Brain Richards: Sure. So that’s kind of the point of the podcast, right? So the actual building process, I knew that I could do this on a shoestring budget right from the get-go. So I recognized that Google Hangouts had a hangout on air feature, which would let you broadcast. And they would spit out the live broadcast directly to YouTube. And WordPress embeds YouTube videos perfectly with oEmbed.

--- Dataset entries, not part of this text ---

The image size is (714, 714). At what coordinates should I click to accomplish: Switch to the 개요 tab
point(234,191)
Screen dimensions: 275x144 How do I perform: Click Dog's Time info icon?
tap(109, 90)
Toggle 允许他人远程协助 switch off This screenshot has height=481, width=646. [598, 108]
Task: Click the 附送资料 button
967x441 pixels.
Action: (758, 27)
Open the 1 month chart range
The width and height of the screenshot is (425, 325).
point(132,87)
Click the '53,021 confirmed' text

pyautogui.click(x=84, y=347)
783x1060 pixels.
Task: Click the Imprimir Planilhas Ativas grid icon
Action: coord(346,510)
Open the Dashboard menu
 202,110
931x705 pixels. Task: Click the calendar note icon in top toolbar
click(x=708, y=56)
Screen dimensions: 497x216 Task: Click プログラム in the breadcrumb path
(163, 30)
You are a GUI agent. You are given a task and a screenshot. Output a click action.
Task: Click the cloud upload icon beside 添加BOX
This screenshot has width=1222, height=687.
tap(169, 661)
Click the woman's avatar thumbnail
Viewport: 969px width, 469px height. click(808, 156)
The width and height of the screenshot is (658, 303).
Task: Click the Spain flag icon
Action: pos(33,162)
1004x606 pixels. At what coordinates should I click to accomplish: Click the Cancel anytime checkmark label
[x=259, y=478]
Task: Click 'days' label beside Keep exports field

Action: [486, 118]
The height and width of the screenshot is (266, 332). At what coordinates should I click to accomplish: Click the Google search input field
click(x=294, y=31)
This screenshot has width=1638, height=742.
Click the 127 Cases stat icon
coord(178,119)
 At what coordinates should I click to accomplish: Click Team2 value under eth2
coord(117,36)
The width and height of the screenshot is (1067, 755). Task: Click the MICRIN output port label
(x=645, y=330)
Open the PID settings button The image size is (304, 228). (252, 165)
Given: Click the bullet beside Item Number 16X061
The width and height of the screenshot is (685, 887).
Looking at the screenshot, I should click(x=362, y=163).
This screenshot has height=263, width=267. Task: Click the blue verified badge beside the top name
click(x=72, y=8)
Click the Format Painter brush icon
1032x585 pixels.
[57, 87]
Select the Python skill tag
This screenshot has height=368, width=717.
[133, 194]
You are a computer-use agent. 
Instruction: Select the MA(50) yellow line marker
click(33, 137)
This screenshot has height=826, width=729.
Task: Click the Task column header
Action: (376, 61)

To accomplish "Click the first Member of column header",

And I knew from working with WooCommerce myself and helping friends build sites that I could do a lot of things to manipulate the purchase process there. So in terms of the infrastructure that supports it, I have a basic WordPress install, of course, with WooCommerce installed for handling transactions. And the recording and the broadcast features all come from Hangouts. So Google Hangouts, well, actually now it’s, funnily enough, it’s YouTube live. And one of the broadcast options for YouTube live is Google Hangouts. So they went from Google Hangouts on air to a page that says, this is now a feature of YouTube live. So you click the link to jump over to YouTube live, except that new terms of service you go, “Okay. Set up a new live recording. How do you want to do it?” Custom inputs, Google hangout like a Google hangout. Thank you. They didn’t even bother like changing the name or any of the parts of it. And so, that was dead simple, right? I just, I set that up. I set it so that it’s a private thing. So only, people, I invite or in my case, people who are on my site can see it. And once the live broadcast is done, the recording is immediately available. So anybody who missed the live event or wants to go back can do so immediately.
And I’ve augmented that a bit. I also have a Vimeo Pro account, so I throw all the videos there as well just for redundancy. And I’ve been meaning to go back, haven’t yet to go back and edit them, and trim off the beginnings and end so it cuts right to the point when someone, you know, years after the fact, in this case, goes back to an old one, they get right into the juice and they don’t have to sit through a couple of minutes of me bantering on about what they’re about to learn. Because they already know that because the sales page now fully articulates what it is.
So we’ve got WordPress, WooCommerce, and Google Hangouts doing most of the heavy lifting. And then I do all of the access restrictions using some custom code that I put together. That’s really lightweight, it just checks if the user has purchased a certain product or not.
So I have a product in WooCommerce for each of the broadcasts, and then I have a session custom post type that I made for storing the video, and the session description, and the broadcast time, and the topics, and show notes, and connecting who the speaker is, and the sponsors, and things like that. And then I connect the sponsor, or, sorry, the session to the product via post, posts. And then when someone lands on the page, it just checks through a series of conditions. Are they an admin? So me, if so they have access. Are they a VIP members? Yes. Okay. They have access because the VIP member has access to everything on my site. And if failing both of those, have they purchased the connected product or products in this case now, I’ve got to set up so you can purchase one of many products to get access to some of them. And if you ask to have access, if not, it says you need to buy one of the following to get access.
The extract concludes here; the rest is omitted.